Text block:
···

Patients requiring regular care may be suited for a short stay in our 33 bed unit known as our Inpatient Services. Care is provided by a team of professionals including doctors, nurses, therapists and members of our Wellbeing Team. Each patient has a Palliative Medicine Consultant who takes overall responsibility for their care.
Here at Douglas Macmillan Hospice we want to make your stay as comfortable as possible so here’s a simple list of items you can bring:
- Any medication you’re taking
- Night clothes and slippers
- Day wear
- Toiletries (soap, toothpaste etc.)
- Squash, sweets, tissues
We have open visiting times at Dougie Mac which means visiting times are not restricted and no limit is placed on the number of people who can come and see a patient on our wards as long as this is the patient’s wish.
The first step for further care will be to meet with a social worker and plan a meeting called a Comprehensive Assessment where you, your family members and care team will meet to discuss plans, wishes or worries you may have.

···

(Collection entries)
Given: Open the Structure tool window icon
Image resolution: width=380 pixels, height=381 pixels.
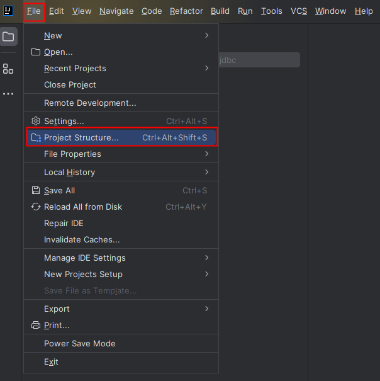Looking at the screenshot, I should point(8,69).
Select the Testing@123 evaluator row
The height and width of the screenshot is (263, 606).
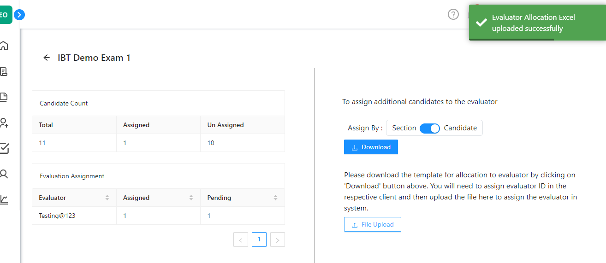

···

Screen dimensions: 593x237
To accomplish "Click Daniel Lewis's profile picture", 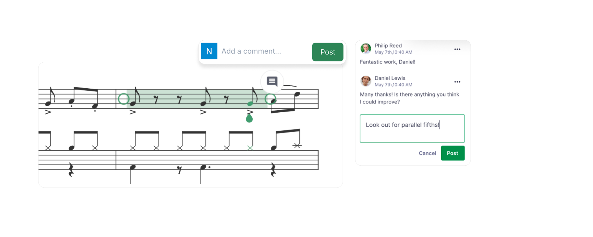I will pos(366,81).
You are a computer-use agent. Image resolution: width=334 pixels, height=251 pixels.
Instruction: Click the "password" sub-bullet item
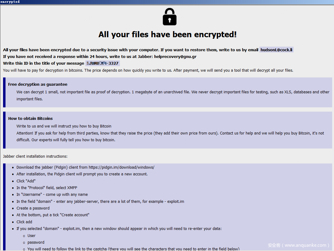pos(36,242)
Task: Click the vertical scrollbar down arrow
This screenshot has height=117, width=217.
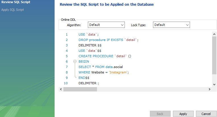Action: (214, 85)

···

Exercise brief: Return, copied without any change, the stretch of the hospice inpatient text from "Patients requiring regular" through "(soap, toothpaste etc.)".

Exercise answer:
Patients requiring regular care may be suited for a short stay in our 33 bed unit known as our Inpatient Services. Care is provided by a team of professionals including doctors, nurses, therapists and members of our Wellbeing Team. Each patient has a Palliative Medicine Consultant who takes overall responsibility for their care.
Here at Douglas Macmillan Hospice we want to make your stay as comfortable as possible so here’s a simple list of items you can bring:
- Any medication you’re taking
- Night clothes and slippers
- Day wear
- Toiletries (soap, toothpaste etc.)